Namun, pakar menyebut kemudahan ini ternyata menyimpan potensi bahaya. Seperti apa potensi bahaya yang dimaksud dan bagaimana mengantisipasinya?
1. Potensi bom waktu jika tak disertai literasi keuangan

Dosen Program Studi Manajemen Fakultas Ekonomi dan Bisnis (FEB) Universitas Muhammadiyah Yogyakarta (UMY), Dr. Lela Hindasah, menilai maraknya penggunaan layanan Paylater perlu diwaspadai karena berpotensi menjadi “bom waktu” ekonomi jika tidak disertai literasi keuangan yang baik.
“Dalam sistem Paylater, masyarakat terdorong untuk berbelanja melebihi kemampuan riilnya. Jika tingkat gagal bayar meningkat, dampaknya bisa meluas hingga memengaruhi stabilitas sistem keuangan nasional,” ujar Lela, Senin (13/10/2025) dilansir laman resmi UMY.
2. Kemudahan bisa menjadi jebakan finansial

Menurutnya, layanan Paylater menawarkan kemudahan yang justru bisa menjadi jebakan.
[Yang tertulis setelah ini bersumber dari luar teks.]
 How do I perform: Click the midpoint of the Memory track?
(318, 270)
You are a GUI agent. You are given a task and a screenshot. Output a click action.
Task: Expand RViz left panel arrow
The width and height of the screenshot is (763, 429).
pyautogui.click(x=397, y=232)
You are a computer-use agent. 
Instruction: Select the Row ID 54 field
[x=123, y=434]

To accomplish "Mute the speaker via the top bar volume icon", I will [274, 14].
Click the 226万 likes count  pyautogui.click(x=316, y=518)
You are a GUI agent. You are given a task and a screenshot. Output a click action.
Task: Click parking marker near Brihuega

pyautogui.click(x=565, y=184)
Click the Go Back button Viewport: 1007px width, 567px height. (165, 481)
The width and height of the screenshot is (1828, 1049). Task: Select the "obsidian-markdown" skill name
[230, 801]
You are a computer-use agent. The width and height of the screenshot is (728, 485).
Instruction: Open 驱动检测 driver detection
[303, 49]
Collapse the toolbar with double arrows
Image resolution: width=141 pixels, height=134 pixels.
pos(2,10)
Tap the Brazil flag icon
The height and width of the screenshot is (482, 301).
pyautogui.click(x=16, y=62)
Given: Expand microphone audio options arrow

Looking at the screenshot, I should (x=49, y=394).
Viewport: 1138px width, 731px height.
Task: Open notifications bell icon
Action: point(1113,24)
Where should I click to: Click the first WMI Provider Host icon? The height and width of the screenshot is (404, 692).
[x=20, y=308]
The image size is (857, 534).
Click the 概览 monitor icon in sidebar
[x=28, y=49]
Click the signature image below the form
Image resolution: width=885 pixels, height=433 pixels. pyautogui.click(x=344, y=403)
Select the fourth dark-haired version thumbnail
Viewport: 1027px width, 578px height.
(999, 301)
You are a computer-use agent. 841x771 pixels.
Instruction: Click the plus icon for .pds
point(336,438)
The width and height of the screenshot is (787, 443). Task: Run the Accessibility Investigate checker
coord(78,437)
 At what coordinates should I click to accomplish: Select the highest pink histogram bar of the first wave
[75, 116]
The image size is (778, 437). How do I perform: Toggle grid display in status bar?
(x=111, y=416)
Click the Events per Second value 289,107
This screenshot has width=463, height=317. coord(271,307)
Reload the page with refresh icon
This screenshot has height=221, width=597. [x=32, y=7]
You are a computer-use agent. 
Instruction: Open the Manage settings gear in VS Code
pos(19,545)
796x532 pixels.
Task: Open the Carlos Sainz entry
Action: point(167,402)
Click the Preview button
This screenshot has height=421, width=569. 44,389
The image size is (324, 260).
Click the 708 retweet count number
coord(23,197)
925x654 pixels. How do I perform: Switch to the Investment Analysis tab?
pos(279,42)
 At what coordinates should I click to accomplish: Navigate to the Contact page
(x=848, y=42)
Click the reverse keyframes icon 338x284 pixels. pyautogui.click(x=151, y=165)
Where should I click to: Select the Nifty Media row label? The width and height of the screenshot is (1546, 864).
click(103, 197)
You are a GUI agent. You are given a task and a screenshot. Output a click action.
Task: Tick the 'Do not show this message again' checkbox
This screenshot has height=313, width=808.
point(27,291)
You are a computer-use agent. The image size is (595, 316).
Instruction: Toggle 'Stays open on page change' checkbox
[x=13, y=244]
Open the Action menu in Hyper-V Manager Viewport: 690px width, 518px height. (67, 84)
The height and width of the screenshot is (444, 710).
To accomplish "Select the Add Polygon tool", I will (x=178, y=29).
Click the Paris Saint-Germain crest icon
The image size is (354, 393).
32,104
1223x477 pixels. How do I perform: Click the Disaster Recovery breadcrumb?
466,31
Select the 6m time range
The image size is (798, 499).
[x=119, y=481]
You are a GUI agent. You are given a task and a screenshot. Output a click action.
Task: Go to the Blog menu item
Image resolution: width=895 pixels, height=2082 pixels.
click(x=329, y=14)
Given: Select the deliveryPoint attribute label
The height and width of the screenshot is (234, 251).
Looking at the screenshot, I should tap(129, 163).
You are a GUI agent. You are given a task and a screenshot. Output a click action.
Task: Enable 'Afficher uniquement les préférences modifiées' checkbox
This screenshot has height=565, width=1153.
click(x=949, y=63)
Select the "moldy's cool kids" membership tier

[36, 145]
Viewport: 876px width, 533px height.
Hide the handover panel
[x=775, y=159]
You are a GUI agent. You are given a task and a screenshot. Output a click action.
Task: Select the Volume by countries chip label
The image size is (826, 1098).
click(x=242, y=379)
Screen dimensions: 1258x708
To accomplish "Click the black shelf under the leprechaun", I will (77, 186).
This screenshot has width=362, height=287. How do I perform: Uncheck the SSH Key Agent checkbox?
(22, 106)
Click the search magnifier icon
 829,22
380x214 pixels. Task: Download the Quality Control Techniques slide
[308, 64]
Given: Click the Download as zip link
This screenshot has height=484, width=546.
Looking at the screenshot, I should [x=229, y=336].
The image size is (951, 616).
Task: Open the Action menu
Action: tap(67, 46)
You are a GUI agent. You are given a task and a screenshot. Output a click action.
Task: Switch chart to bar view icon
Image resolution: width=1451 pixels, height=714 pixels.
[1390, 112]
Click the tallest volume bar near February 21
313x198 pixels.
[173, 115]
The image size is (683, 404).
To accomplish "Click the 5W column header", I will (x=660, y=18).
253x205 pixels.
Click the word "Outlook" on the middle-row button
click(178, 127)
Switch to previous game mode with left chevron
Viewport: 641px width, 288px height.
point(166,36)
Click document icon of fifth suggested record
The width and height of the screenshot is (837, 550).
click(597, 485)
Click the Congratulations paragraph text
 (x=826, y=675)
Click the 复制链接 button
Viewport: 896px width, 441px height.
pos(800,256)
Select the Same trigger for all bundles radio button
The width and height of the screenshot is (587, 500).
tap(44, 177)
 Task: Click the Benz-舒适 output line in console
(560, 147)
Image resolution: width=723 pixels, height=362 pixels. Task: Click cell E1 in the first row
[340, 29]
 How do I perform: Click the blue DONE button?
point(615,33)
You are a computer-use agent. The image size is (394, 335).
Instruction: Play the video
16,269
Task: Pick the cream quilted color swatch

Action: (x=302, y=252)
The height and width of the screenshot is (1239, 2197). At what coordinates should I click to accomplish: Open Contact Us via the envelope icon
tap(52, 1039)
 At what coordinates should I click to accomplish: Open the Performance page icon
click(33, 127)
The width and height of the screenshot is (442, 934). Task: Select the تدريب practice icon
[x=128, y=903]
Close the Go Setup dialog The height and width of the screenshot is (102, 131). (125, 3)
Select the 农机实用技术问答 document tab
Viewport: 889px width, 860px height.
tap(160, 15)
Berbeda dengan kartu kredit yang memerlukan verifikasi ketat, Paylater memungkinkan pengguna bertransaksi hanya dengan satu klik tanpa jaminan yang jelas. Padahal, bunga efektif layanan ini sering kali lebih tinggi daripada kartu kredit, ditambah biaya administrasi dan denda keterlambatan yang sering diabaikan pengguna.
Fenomena ini paling banyak ditemukan di kalangan Generasi Z dan mahasiswa yang terbiasa dengan gaya hidup digital serta budaya serba instan. “Generasi ini tumbuh di era promo, cashback, dan diskon musiman yang membuat belanja terasa menyenangkan dan seolah tanpa risiko,” tambah Kepala Galeri Bursa Efek Indonesia (BEI) FEB UMY tersebut.
3. Peran kampus untuk edukasi

Lela mengingatkan, kebiasaan berutang tanpa kemampuan mengelola keuangan bisa berdampak panjang, mulai dari stres akibat tagihan, turunnya produktivitas, hingga rusaknya riwayat kredit pribadi. Karena itu, ia menekankan pentingnya peran kampus dalam membentuk karakter finansial mahasiswa melalui kegiatan literasi keuangan, edukasi pasar modal, dan pelatihan perencanaan keuangan pribadi.
“Teknologi keuangan seharusnya menjadi alat bantu, bukan sumber masalah. Dengan pemahaman yang benar, Paylater bisa dimanfaatkan secara sehat tanpa menjerumuskan pengguna ke lingkaran utang yang merugikan, baik bagi individu maupun perekonomian,” pungkasnya.